Ne faites donc pas la même erreur que lui. Il veut faire des choses que vous jugez absurdes, et vous avez besoin de lui. Si vous voulez qu’il ne les fasse pas, il faut tâcher de le calmer. Certaines précautions sont nécessaires pour l’embauchage et le débauchage : il faut les prendre, mais en les réduisant au strict minimum indispensable ; notamment, est-ce bien sur les petits patrons que doit s’exercer l’effort de réglementation pour la protection de la masse ouvrière ? Je ne le crois pas. Si les embauchages sont faits correctement dans la grande industrie, ne croyez-vous pas que le jeu naturel de l’offre et de la demande conduira à l’embauchage correct dans la petite industrie ? Si vous voulez réglementer un trop grand nombre d’entreprises, vous créez un fonctionnariat excessif, un contrôle impraticable, des frictions constantes. Ce n’est pas par une action directe, c’est pas une action indirecte que vous devez arriver à faire l’éducation du patronat petit et moyen. Celui-ci a l’habitude de s’adapter à ce qui est la force des choses ; s’il proteste aujourd’hui, c’est parce qu’il a devant lui la force des hommes, d’hommes qu’il n’a pas choisis, d’hommes qu’il estime tyranniques.

N’essayez pas de lui imposer votre volonté par des règlements qu’il ne comprend pas, vous n’y arriveriez pas. D’une part, vous ne pourrez le remplacer, non seulement parce que l’État échouera lamentablement dans cet essai, mais parce qu’il n’osera jamais l’entreprendre.

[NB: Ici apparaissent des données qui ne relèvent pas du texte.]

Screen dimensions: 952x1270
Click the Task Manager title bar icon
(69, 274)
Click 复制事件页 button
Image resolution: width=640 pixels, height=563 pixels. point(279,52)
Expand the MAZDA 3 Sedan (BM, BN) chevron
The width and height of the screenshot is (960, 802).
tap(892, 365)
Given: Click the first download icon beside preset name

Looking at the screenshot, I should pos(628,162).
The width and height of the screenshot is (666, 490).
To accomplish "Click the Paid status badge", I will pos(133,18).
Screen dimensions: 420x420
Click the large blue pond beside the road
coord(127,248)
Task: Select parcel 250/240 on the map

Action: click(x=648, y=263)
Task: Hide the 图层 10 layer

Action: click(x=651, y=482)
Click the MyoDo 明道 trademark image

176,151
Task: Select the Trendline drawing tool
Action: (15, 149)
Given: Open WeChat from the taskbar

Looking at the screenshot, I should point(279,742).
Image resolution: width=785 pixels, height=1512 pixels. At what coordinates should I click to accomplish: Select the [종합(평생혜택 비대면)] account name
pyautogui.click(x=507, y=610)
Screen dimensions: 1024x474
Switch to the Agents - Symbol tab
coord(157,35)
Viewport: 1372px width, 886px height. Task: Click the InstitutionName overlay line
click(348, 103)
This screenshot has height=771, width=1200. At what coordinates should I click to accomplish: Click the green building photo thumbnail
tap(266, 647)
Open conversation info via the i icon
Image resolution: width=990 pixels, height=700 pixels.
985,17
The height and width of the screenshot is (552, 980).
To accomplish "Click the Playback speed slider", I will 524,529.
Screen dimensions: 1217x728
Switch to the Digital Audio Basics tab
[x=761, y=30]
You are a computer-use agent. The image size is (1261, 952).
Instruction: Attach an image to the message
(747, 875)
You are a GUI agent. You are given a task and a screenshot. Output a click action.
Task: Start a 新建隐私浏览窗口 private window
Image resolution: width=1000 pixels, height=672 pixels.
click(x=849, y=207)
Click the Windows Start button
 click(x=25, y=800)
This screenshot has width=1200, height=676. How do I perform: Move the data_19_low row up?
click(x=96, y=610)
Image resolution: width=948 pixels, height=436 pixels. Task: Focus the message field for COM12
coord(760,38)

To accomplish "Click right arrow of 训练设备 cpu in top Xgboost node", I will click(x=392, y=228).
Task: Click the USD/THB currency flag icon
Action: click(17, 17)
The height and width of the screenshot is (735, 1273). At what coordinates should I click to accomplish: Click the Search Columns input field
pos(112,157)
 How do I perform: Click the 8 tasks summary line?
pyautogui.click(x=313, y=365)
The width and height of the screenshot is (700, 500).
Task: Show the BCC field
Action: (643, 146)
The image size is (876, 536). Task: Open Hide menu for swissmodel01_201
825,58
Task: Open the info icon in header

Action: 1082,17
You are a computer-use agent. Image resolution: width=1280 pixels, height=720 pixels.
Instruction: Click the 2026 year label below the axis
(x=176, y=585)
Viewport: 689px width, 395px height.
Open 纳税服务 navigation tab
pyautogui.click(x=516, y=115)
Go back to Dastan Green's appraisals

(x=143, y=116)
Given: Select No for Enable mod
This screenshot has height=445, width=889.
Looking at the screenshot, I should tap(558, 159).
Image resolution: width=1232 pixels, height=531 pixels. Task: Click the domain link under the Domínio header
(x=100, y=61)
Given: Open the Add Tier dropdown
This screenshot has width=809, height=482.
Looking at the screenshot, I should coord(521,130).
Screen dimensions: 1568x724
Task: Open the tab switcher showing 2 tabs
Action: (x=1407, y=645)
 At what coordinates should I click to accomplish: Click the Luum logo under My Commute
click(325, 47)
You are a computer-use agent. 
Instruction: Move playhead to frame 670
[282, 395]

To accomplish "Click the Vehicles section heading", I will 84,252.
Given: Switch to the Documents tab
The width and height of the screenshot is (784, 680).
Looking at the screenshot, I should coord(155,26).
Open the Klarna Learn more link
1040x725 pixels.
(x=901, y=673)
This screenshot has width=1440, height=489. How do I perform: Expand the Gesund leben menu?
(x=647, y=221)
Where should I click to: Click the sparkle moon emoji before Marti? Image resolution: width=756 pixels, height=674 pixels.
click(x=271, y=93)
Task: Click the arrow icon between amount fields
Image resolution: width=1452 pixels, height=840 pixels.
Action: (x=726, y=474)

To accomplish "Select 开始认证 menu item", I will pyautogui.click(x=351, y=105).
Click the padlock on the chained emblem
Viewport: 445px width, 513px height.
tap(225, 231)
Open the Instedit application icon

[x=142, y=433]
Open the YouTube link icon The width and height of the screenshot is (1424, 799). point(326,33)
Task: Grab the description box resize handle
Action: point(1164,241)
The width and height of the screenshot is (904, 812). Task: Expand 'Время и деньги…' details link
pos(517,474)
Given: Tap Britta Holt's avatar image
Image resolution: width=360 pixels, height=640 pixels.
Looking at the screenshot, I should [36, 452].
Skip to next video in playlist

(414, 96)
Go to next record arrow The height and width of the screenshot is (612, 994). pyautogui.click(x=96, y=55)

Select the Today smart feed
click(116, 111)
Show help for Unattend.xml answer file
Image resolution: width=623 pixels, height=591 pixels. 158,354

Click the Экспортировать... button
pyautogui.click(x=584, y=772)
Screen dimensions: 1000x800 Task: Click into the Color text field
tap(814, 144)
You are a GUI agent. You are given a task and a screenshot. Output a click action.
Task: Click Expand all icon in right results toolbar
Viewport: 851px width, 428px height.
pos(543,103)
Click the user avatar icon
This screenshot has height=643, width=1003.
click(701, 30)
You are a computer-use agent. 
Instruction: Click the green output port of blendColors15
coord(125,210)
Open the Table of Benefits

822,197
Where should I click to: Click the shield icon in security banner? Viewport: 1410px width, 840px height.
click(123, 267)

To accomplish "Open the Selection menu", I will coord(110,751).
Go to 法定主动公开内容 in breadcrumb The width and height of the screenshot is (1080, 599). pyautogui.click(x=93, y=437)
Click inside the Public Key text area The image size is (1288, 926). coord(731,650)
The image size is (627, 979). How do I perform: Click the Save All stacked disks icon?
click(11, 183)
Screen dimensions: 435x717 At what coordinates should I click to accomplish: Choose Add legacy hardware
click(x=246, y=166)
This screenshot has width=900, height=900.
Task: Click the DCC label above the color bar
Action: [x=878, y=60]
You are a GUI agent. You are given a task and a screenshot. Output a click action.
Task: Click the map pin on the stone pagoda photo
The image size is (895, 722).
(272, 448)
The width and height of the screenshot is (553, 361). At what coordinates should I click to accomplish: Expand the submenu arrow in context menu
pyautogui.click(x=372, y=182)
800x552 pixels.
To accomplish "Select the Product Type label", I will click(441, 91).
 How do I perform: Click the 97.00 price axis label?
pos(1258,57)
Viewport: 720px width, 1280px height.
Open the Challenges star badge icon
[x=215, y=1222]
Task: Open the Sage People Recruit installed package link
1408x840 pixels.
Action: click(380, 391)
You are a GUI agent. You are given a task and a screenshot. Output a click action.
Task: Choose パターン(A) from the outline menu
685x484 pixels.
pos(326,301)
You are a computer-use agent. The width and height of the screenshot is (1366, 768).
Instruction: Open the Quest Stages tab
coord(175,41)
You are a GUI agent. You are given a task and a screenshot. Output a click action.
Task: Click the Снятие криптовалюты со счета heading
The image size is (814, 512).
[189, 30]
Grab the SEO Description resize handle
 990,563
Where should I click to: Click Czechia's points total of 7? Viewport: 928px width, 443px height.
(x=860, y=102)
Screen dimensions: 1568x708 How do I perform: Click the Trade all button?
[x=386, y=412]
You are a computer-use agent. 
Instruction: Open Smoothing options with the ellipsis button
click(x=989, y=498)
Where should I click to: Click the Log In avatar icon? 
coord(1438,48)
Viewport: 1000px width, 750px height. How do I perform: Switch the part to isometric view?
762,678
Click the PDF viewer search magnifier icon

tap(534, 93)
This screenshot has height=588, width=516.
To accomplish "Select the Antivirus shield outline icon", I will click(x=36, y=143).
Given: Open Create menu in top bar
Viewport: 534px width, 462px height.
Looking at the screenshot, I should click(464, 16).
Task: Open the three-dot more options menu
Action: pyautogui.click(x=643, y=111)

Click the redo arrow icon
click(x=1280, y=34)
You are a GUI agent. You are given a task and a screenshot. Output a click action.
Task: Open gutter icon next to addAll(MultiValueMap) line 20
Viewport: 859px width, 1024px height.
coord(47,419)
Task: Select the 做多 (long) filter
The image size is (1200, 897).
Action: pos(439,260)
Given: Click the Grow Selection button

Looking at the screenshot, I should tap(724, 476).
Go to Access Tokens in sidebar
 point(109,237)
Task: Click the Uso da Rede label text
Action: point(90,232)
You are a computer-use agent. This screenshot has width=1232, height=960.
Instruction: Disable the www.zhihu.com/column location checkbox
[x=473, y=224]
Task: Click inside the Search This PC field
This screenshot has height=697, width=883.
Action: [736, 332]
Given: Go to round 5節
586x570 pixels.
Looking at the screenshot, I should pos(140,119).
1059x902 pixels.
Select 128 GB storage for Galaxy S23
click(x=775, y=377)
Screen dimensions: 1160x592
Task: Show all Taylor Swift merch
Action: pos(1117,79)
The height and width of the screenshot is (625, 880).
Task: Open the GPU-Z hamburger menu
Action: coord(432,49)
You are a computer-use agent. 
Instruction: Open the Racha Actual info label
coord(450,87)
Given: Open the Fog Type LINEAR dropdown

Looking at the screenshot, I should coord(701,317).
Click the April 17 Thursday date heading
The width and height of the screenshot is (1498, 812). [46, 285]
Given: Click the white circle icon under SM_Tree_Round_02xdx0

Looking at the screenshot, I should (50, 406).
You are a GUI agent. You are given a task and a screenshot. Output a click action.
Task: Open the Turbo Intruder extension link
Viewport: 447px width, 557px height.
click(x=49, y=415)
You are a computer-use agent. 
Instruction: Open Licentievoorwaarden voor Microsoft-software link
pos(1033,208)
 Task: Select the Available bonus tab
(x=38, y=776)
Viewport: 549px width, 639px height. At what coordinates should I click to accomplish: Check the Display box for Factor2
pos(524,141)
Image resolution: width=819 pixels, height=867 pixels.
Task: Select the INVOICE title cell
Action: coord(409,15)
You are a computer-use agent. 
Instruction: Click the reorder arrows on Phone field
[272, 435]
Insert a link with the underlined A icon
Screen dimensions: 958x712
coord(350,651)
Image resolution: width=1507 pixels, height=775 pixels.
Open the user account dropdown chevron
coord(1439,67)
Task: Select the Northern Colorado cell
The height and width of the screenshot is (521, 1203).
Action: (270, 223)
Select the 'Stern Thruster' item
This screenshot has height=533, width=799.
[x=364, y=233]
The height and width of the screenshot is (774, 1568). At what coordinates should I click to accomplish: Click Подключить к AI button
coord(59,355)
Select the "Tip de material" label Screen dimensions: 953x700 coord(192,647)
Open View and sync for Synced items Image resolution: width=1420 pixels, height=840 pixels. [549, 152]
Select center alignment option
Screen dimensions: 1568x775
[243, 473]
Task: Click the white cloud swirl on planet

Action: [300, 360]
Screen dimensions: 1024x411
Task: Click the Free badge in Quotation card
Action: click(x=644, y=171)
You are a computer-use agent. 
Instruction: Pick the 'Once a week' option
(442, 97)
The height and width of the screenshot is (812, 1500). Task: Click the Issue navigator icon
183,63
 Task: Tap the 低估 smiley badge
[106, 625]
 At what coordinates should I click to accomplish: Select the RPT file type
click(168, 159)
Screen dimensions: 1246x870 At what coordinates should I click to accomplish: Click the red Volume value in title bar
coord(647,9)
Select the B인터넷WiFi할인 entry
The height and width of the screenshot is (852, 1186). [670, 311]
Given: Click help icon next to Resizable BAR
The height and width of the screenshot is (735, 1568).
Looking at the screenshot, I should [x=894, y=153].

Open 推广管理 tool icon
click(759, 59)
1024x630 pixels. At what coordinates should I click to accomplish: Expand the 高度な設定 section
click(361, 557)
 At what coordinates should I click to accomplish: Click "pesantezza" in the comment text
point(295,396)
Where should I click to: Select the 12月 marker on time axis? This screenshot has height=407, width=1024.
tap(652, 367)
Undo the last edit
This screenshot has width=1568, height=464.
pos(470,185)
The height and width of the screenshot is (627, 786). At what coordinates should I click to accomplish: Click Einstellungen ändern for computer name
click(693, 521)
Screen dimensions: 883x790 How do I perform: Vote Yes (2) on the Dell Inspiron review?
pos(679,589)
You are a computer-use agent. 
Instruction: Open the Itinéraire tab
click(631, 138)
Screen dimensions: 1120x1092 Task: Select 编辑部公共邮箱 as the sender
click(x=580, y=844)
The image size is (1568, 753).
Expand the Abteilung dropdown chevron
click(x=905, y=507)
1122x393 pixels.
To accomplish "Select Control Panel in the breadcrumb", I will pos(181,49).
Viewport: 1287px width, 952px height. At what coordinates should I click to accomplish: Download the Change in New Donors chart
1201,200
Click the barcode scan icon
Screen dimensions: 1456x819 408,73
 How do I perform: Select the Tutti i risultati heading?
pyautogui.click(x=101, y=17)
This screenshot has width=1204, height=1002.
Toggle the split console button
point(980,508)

Les masses ouvrières sont concentrées, il est vrai, mais elles ne représentent qu’un quart de ce pays ; elles ne peuvent lui imposer leur volonté. Pour avoir, faute d’expérience, manqué de mesure dans leurs revendications de salaires, voici qu’une grande partie du pays les désavoue sinon en paroles, du moins du fond du cœur. Ce n’est point en France qu’une exploitation d’État des petites entreprises sera jamais envisagée. Et, d’autre part, si vous renoncez à l’exploitation directe, soyez assurée que vos règlements multiples, divers et nécessairement inhumains, seront rapidement tournés, moqués, et tomberont en désuétude.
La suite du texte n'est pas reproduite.